Task details
Your job is to write out each record precisely as it stands.
═══ Records to use
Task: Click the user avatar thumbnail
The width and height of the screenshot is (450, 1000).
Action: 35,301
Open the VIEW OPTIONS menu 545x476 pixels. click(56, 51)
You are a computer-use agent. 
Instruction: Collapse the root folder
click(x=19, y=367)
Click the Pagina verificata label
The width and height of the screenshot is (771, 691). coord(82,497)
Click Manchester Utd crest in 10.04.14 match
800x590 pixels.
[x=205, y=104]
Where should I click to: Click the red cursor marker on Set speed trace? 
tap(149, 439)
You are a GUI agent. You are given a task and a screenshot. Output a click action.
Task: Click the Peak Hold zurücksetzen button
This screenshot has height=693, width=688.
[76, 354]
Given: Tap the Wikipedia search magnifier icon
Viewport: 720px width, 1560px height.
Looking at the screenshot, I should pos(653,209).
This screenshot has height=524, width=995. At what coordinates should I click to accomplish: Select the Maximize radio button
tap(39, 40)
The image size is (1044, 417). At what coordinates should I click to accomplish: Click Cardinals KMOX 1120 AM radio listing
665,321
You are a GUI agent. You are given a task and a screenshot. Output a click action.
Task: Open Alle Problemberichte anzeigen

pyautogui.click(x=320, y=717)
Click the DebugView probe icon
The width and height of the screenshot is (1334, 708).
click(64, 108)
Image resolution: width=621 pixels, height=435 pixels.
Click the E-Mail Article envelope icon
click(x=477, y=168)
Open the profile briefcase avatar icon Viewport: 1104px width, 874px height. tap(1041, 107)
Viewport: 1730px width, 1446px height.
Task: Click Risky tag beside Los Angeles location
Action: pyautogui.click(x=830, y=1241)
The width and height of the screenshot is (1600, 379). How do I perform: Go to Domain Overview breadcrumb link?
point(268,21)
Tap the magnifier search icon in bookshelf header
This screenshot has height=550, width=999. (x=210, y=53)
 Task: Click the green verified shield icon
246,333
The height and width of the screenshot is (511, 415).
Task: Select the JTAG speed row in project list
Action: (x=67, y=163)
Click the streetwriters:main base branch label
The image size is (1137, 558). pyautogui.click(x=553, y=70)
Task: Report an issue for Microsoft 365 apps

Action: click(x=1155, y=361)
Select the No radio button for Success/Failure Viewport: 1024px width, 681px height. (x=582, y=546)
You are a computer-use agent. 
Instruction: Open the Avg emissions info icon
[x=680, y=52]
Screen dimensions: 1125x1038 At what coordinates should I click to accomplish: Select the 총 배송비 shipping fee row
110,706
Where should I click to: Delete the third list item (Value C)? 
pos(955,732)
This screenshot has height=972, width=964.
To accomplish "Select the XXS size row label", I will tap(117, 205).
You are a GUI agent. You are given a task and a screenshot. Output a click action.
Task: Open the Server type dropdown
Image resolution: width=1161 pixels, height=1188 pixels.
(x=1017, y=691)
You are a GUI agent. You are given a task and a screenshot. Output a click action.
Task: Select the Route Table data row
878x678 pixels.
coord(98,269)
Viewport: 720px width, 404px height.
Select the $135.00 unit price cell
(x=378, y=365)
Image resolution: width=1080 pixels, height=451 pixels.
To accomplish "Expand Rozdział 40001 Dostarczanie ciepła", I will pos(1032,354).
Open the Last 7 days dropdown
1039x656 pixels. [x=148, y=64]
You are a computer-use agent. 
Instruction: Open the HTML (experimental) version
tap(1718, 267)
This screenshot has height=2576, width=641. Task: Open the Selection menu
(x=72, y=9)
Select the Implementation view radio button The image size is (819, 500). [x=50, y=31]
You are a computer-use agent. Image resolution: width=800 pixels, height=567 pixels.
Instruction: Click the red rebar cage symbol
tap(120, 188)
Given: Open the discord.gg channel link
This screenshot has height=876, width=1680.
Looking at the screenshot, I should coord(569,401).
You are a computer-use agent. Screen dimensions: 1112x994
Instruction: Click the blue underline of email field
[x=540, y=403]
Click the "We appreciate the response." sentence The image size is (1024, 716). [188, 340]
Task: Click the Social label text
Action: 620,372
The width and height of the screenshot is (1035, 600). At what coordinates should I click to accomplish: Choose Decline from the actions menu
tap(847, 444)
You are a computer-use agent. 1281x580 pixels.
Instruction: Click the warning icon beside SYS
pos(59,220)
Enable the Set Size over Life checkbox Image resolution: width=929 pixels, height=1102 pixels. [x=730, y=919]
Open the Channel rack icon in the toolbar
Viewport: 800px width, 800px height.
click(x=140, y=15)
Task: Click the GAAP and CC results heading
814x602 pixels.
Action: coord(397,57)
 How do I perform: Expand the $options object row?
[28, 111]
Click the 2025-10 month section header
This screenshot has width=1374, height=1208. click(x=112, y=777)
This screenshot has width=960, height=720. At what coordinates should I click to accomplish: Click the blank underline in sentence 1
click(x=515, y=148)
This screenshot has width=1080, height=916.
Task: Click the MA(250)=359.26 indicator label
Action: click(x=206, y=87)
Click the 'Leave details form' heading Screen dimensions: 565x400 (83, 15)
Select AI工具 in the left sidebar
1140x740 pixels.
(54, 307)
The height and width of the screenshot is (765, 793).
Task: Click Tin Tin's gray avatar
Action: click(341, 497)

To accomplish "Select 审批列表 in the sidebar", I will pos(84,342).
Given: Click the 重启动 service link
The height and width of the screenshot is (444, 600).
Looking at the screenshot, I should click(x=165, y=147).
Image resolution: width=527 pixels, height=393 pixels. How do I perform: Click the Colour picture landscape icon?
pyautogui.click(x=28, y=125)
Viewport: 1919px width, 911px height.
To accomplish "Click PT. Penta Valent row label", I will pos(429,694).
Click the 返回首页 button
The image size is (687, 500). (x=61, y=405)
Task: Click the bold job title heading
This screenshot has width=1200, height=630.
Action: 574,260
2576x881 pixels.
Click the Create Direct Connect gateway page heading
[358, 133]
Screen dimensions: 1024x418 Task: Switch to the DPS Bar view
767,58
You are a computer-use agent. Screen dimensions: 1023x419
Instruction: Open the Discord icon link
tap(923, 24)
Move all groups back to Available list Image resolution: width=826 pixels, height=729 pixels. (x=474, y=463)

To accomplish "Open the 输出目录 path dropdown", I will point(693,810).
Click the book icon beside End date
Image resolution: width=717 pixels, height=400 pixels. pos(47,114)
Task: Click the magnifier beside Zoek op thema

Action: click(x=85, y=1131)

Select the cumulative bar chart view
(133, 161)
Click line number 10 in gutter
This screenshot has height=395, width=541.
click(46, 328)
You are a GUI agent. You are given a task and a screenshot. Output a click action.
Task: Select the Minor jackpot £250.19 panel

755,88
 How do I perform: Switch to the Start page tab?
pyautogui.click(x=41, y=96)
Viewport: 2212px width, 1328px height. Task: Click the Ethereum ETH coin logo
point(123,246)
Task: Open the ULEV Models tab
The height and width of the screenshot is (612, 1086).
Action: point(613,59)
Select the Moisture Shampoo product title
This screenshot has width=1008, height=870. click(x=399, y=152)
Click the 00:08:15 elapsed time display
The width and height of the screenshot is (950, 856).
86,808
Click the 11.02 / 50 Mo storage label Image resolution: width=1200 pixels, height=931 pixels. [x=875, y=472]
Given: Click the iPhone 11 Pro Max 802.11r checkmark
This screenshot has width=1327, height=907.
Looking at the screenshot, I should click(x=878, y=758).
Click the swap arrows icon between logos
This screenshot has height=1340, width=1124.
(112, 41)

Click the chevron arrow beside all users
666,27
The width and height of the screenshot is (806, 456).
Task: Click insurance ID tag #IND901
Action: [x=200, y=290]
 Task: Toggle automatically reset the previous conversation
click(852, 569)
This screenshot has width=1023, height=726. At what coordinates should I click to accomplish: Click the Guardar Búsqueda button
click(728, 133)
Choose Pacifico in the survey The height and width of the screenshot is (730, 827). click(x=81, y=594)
══════
Finished task
Task: Click the user avatar thumbnail
The width and height of the screenshot is (450, 1000).
Action: 35,301
Open the VIEW OPTIONS menu 545x476 pixels. click(56, 51)
You are a computer-use agent. 
Instruction: Collapse the root folder
click(x=19, y=367)
Click the Pagina verificata label
The width and height of the screenshot is (771, 691). coord(82,497)
Click Manchester Utd crest in 10.04.14 match
800x590 pixels.
[x=205, y=104]
Where should I click to: Click the red cursor marker on Set speed trace? 
tap(149, 439)
You are a GUI agent. You are given a task and a screenshot. Output a click action.
Task: Click the Peak Hold zurücksetzen button
This screenshot has height=693, width=688.
[76, 354]
Given: Tap the Wikipedia search magnifier icon
Viewport: 720px width, 1560px height.
Looking at the screenshot, I should pos(653,209).
This screenshot has height=524, width=995. At what coordinates should I click to accomplish: Select the Maximize radio button
tap(39, 40)
The image size is (1044, 417). At what coordinates should I click to accomplish: Click Cardinals KMOX 1120 AM radio listing
665,321
You are a GUI agent. You are given a task and a screenshot. Output a click action.
Task: Open Alle Problemberichte anzeigen

pyautogui.click(x=320, y=717)
Click the DebugView probe icon
The width and height of the screenshot is (1334, 708).
click(64, 108)
Image resolution: width=621 pixels, height=435 pixels.
Click the E-Mail Article envelope icon
click(x=477, y=168)
Open the profile briefcase avatar icon Viewport: 1104px width, 874px height. tap(1041, 107)
Viewport: 1730px width, 1446px height.
Task: Click Risky tag beside Los Angeles location
Action: pyautogui.click(x=830, y=1241)
The width and height of the screenshot is (1600, 379). How do I perform: Go to Domain Overview breadcrumb link?
point(268,21)
Tap the magnifier search icon in bookshelf header
This screenshot has height=550, width=999. (x=210, y=53)
 Task: Click the green verified shield icon
246,333
The height and width of the screenshot is (511, 415).
Task: Select the JTAG speed row in project list
Action: (x=67, y=163)
Click the streetwriters:main base branch label
The image size is (1137, 558). pyautogui.click(x=553, y=70)
Task: Report an issue for Microsoft 365 apps

Action: click(x=1155, y=361)
Select the No radio button for Success/Failure Viewport: 1024px width, 681px height. (x=582, y=546)
You are a computer-use agent. 
Instruction: Open the Avg emissions info icon
[x=680, y=52]
Screen dimensions: 1125x1038 At what coordinates should I click to accomplish: Select the 총 배송비 shipping fee row
110,706
Where should I click to: Delete the third list item (Value C)? 
pos(955,732)
This screenshot has height=972, width=964.
To accomplish "Select the XXS size row label", I will tap(117, 205).
You are a GUI agent. You are given a task and a screenshot. Output a click action.
Task: Open the Server type dropdown
Image resolution: width=1161 pixels, height=1188 pixels.
(x=1017, y=691)
You are a GUI agent. You are given a task and a screenshot. Output a click action.
Task: Select the Route Table data row
878x678 pixels.
coord(98,269)
Viewport: 720px width, 404px height.
Select the $135.00 unit price cell
(x=378, y=365)
Image resolution: width=1080 pixels, height=451 pixels.
To accomplish "Expand Rozdział 40001 Dostarczanie ciepła", I will pos(1032,354).
Open the Last 7 days dropdown
1039x656 pixels. [x=148, y=64]
You are a computer-use agent. 
Instruction: Open the HTML (experimental) version
tap(1718, 267)
This screenshot has height=2576, width=641. Task: Open the Selection menu
(x=72, y=9)
Select the Implementation view radio button The image size is (819, 500). [x=50, y=31]
You are a computer-use agent. Image resolution: width=800 pixels, height=567 pixels.
Instruction: Click the red rebar cage symbol
tap(120, 188)
Given: Open the discord.gg channel link
This screenshot has height=876, width=1680.
Looking at the screenshot, I should coord(569,401).
You are a computer-use agent. Screen dimensions: 1112x994
Instruction: Click the blue underline of email field
[x=540, y=403]
Click the "We appreciate the response." sentence The image size is (1024, 716). [188, 340]
Task: Click the Social label text
Action: 620,372
The width and height of the screenshot is (1035, 600). At what coordinates should I click to accomplish: Choose Decline from the actions menu
tap(847, 444)
You are a computer-use agent. 1281x580 pixels.
Instruction: Click the warning icon beside SYS
pos(59,220)
Enable the Set Size over Life checkbox Image resolution: width=929 pixels, height=1102 pixels. [x=730, y=919]
Open the Channel rack icon in the toolbar
Viewport: 800px width, 800px height.
click(x=140, y=15)
Task: Click the GAAP and CC results heading
814x602 pixels.
Action: coord(397,57)
 How do I perform: Expand the $options object row?
[28, 111]
Click the 2025-10 month section header
This screenshot has width=1374, height=1208. click(x=112, y=777)
This screenshot has width=960, height=720. At what coordinates should I click to accomplish: Click the blank underline in sentence 1
click(x=515, y=148)
This screenshot has width=1080, height=916.
Task: Click the MA(250)=359.26 indicator label
Action: click(x=206, y=87)
Click the 'Leave details form' heading Screen dimensions: 565x400 (83, 15)
Select AI工具 in the left sidebar
1140x740 pixels.
(54, 307)
The height and width of the screenshot is (765, 793).
Task: Click Tin Tin's gray avatar
Action: click(341, 497)

To accomplish "Select 审批列表 in the sidebar", I will pos(84,342).
Given: Click the 重启动 service link
The height and width of the screenshot is (444, 600).
Looking at the screenshot, I should click(x=165, y=147).
Image resolution: width=527 pixels, height=393 pixels. How do I perform: Click the Colour picture landscape icon?
pyautogui.click(x=28, y=125)
Viewport: 1919px width, 911px height.
To accomplish "Click PT. Penta Valent row label", I will pos(429,694).
Click the 返回首页 button
The image size is (687, 500). (x=61, y=405)
Task: Click the bold job title heading
This screenshot has width=1200, height=630.
Action: 574,260
2576x881 pixels.
Click the Create Direct Connect gateway page heading
[358, 133]
Screen dimensions: 1024x418 Task: Switch to the DPS Bar view
767,58
You are a computer-use agent. Screen dimensions: 1023x419
Instruction: Open the Discord icon link
tap(923, 24)
Move all groups back to Available list Image resolution: width=826 pixels, height=729 pixels. (x=474, y=463)

To accomplish "Open the 输出目录 path dropdown", I will point(693,810).
Click the book icon beside End date
Image resolution: width=717 pixels, height=400 pixels. pos(47,114)
Task: Click the magnifier beside Zoek op thema

Action: click(x=85, y=1131)

Select the cumulative bar chart view
(133, 161)
Click line number 10 in gutter
This screenshot has height=395, width=541.
click(46, 328)
You are a GUI agent. You are given a task and a screenshot. Output a click action.
Task: Select the Minor jackpot £250.19 panel

755,88
 How do I perform: Switch to the Start page tab?
pyautogui.click(x=41, y=96)
Viewport: 2212px width, 1328px height. Task: Click the Ethereum ETH coin logo
point(123,246)
Task: Open the ULEV Models tab
The height and width of the screenshot is (612, 1086).
Action: point(613,59)
Select the Moisture Shampoo product title
This screenshot has width=1008, height=870. click(x=399, y=152)
Click the 00:08:15 elapsed time display
The width and height of the screenshot is (950, 856).
86,808
Click the 11.02 / 50 Mo storage label Image resolution: width=1200 pixels, height=931 pixels. [x=875, y=472]
Given: Click the iPhone 11 Pro Max 802.11r checkmark
This screenshot has width=1327, height=907.
Looking at the screenshot, I should click(x=878, y=758).
Click the swap arrows icon between logos
This screenshot has height=1340, width=1124.
(112, 41)

Click the chevron arrow beside all users
666,27
The width and height of the screenshot is (806, 456).
Task: Click insurance ID tag #IND901
Action: [x=200, y=290]
 Task: Toggle automatically reset the previous conversation
click(852, 569)
This screenshot has width=1023, height=726. At what coordinates should I click to accomplish: Click the Guardar Búsqueda button
click(728, 133)
Choose Pacifico in the survey The height and width of the screenshot is (730, 827). click(x=81, y=594)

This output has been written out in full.